The goal is for students to be career and college ready, meaning that they could make a C or better in first-year college classes without having to take remedial courses. Expanded groups of experts will set standards for grades K-12 by the end of December.
Federal standards efforts went awry in the past. This campaign was started by governors.
“What’s really changed is that it’s almost always now teachers who say, ‘When are we going to get over this nonsense that math in Mississippi is different?’ “from math in another state, says Kati Haycock, president of the Education Trust.
Education Secretary Arne Duncan has “pledged up to $350 million to help develop tests that would measure whether students are meeting the new standards.”
ACT and College Board experts are trying to develop fewer, clearer and higher standards than in most states. They’re looking at freshman course syllabi and exit surveys to determine what students need.

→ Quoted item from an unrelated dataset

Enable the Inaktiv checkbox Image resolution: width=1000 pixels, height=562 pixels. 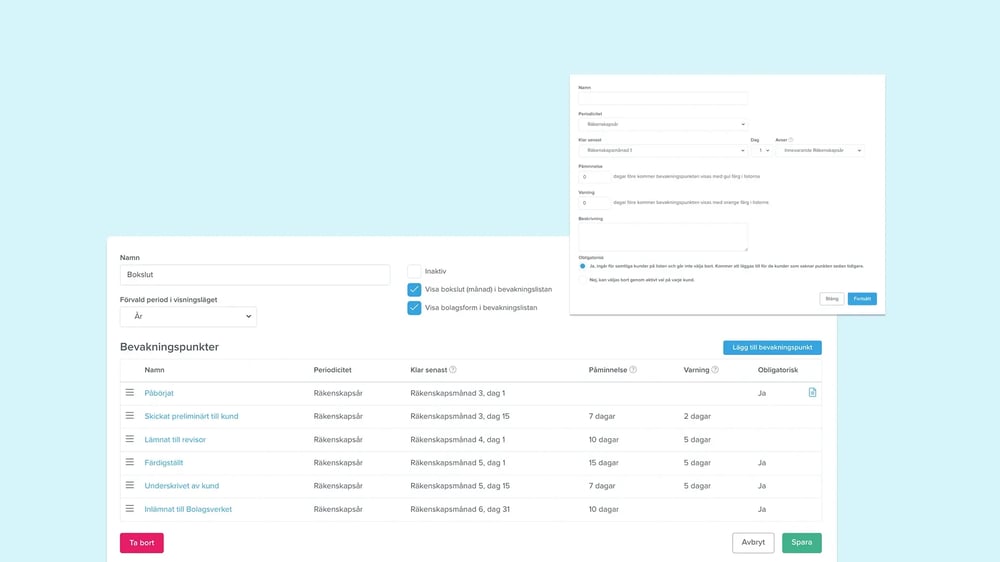click(414, 271)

“They’re really looking for what students should be able to do to truly be ready for college,” says (Chris) Minnich of the Council of Chief State School Officers, one of the groups overseeing the process along with the National Governors’ Association and a Washington-based group called Achieve. “It means taking out some of the things that aren’t really important, including, he says, “whether or not kids should read Shakespeare. Most of the studies say Shakespeare is not critical.”
We’re going to dump Shakespeare? Lynne Munson of Common Core at the eagerness to “throw out possibly the brightest star of our literary heritage and replace it with … well, we don’t yet know.”

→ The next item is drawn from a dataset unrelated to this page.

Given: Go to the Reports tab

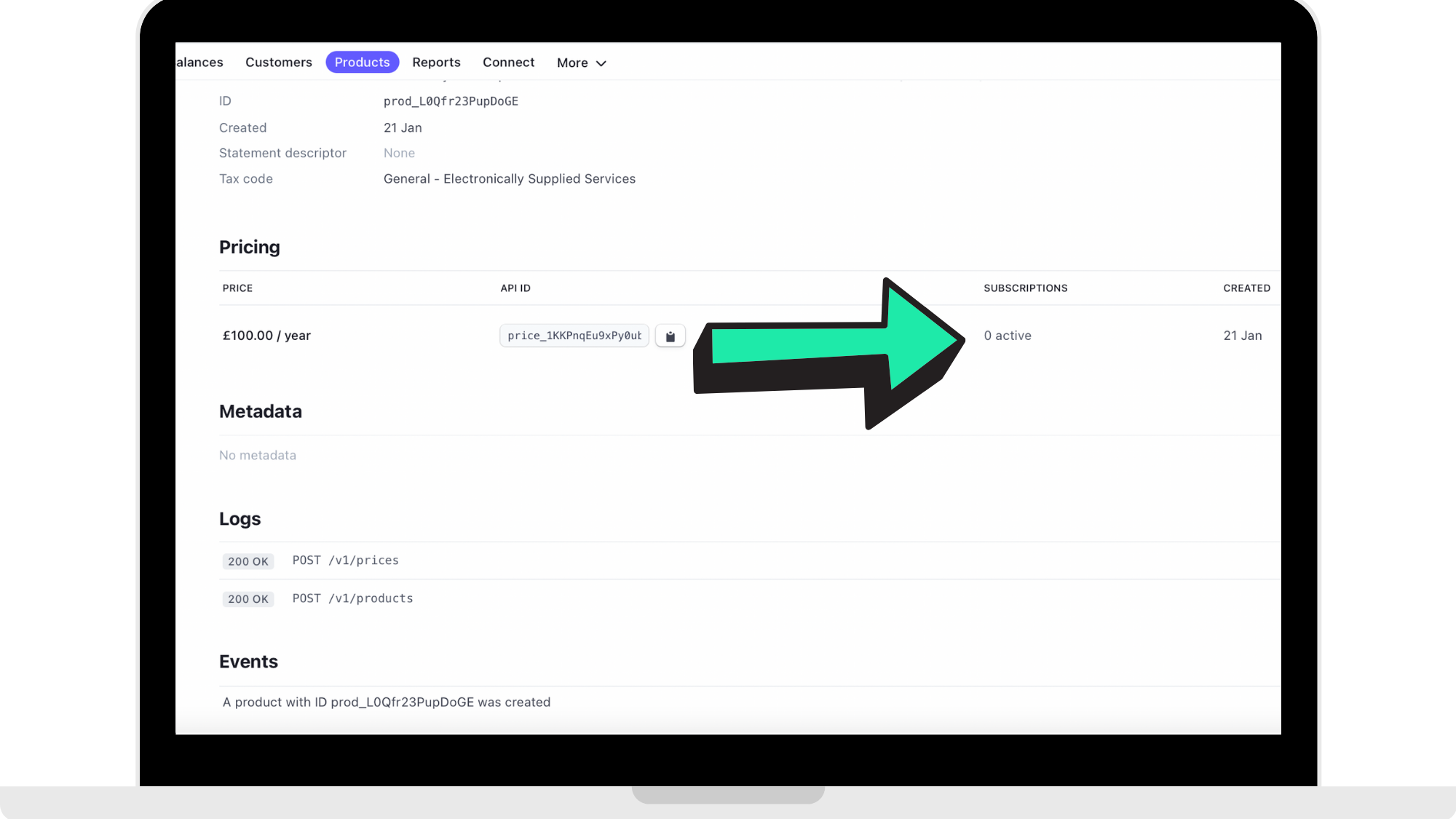Looking at the screenshot, I should click(436, 63).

Of course, in a few years the loss will hardly be noticed, as someone wise once pointed out: “He that is robb’d, not wanting what is stolen, / Let him not know ‘t, and he’s not robb’d at all.” (Othello, Act III, scene 3)
Massachusetts’ standards are the best we’ve got, Munson argues. If common standards aren’t that rigorous, why bother?
Gadfly’s Mike Petrilli wants a broad liberal arts curriculum that goes beyond “the utilitarian and narrow drive toward college and work readiness,” which has been embraced by Democrats and Republicans.
While the right celebrates anti-intellectualism, “the left remains uncomfortable saying that there is a body of knowledge that all young people need to master in order to be prepared for life in our democracy.”
Before you know it, Shakespeare’s as dead as a royal Dane in the last act of Hamlet. History, being unessential for college or work, is history.